How to complete this task:
Below are the entries. Transcribe exactly the lines from the one with "Refresh the iSNS" through the one with "This screenshot has", ends included, and leave out all others.

Information given:
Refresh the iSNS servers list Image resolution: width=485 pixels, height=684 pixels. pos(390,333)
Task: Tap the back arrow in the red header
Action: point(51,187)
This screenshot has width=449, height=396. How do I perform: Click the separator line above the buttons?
==
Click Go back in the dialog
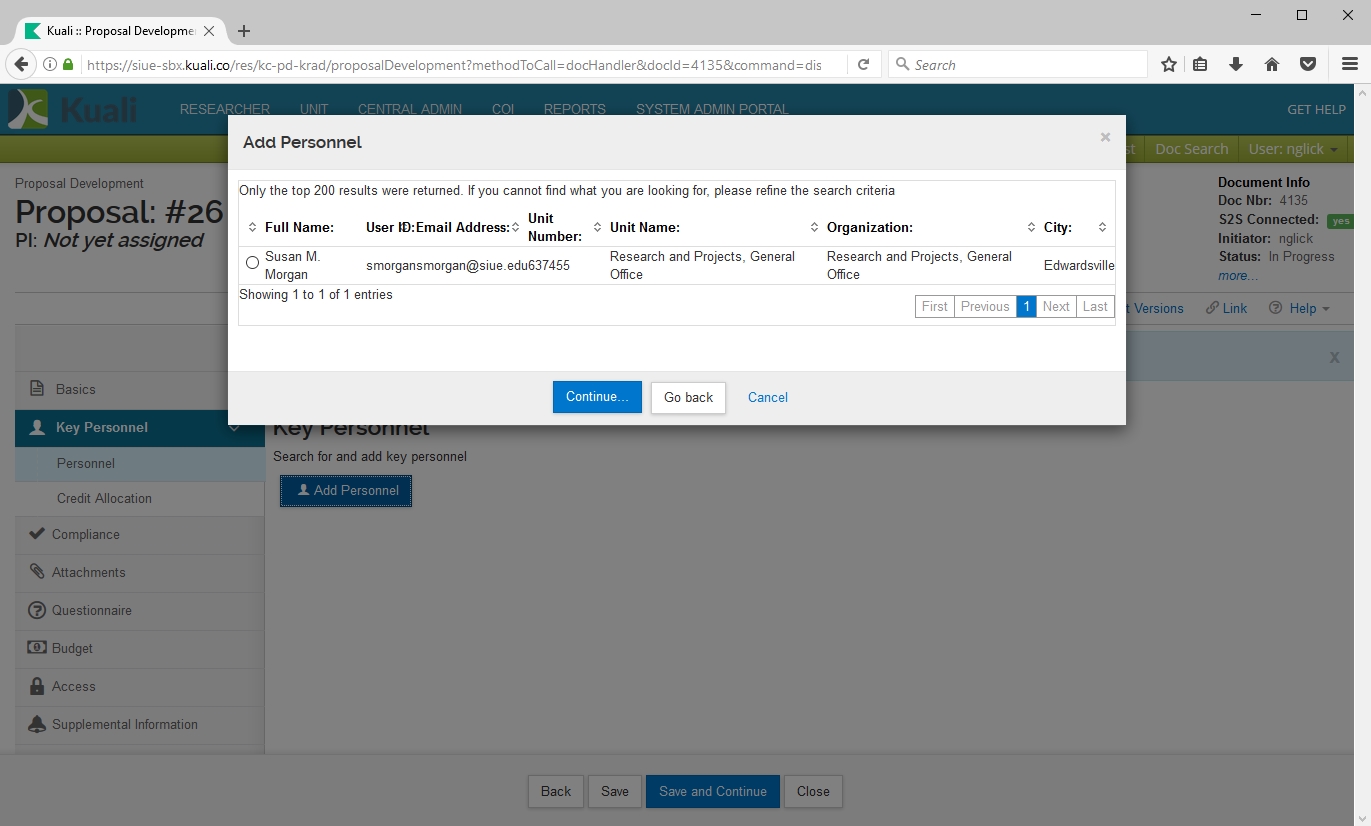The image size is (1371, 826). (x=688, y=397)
--
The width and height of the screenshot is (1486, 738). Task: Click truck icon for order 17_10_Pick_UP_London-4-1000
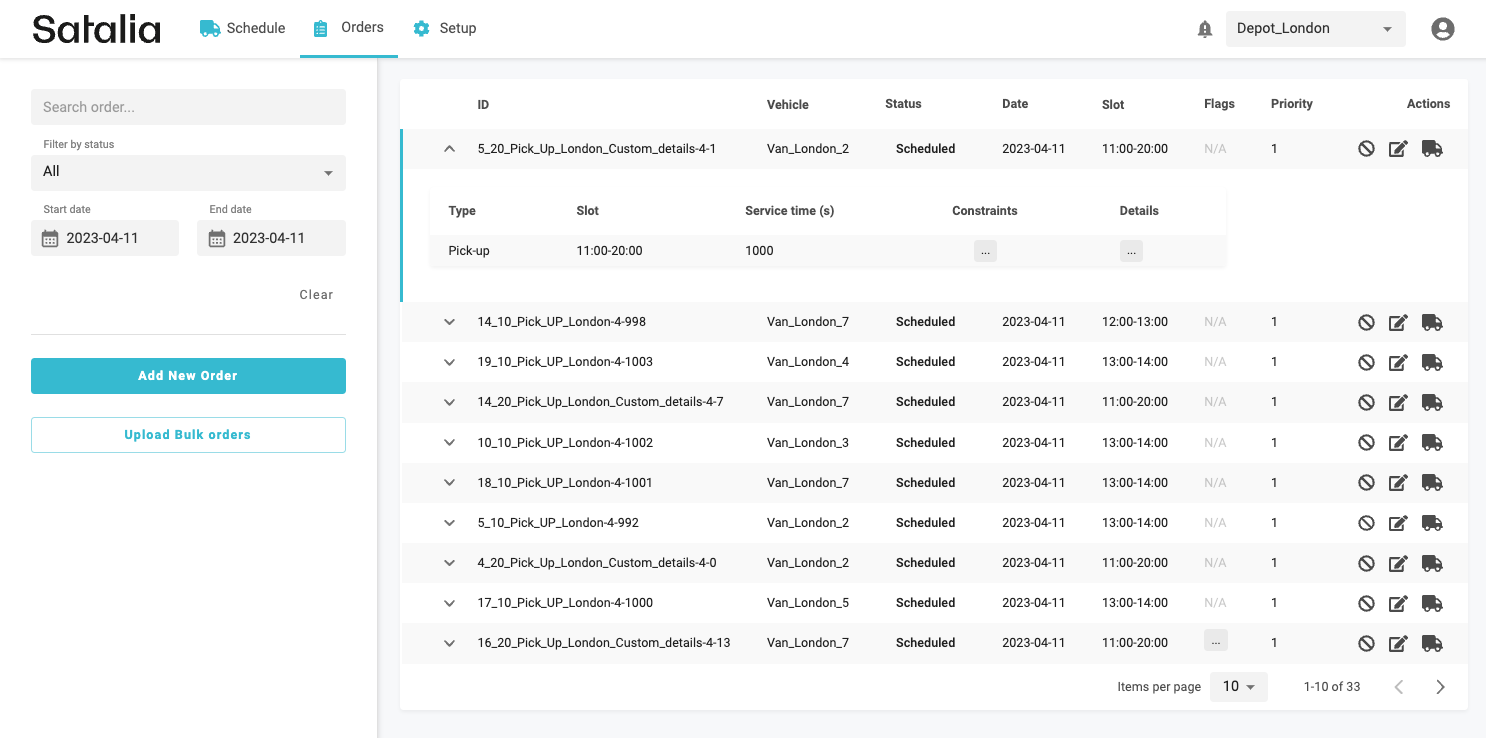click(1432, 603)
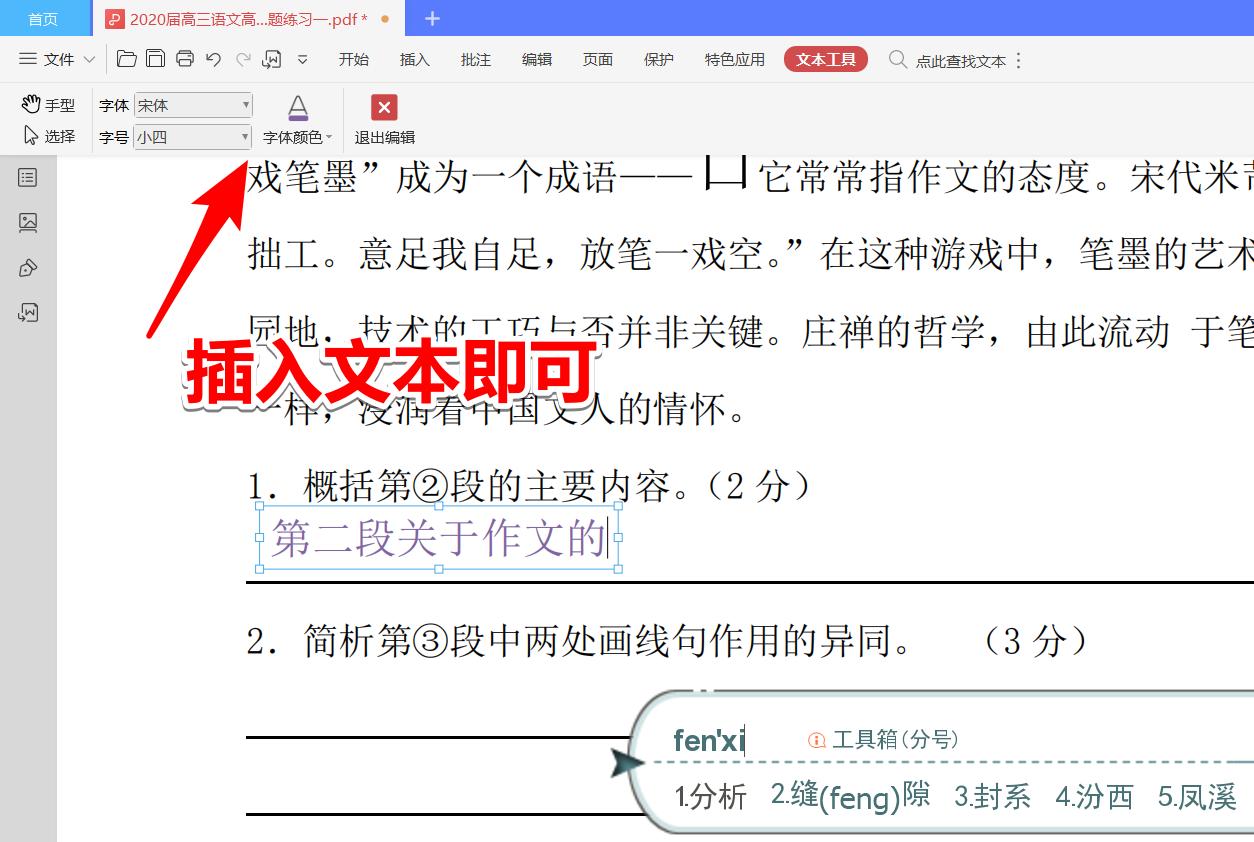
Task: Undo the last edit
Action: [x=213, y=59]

Expected answer:
Refresh the iSNS servers list Image resolution: width=485 pixels, height=684 pixels. pos(390,333)
Task: Tap the back arrow in the red header
Action: point(51,187)
This screenshot has width=449, height=396. How do I perform: Click the separator line above the buttons?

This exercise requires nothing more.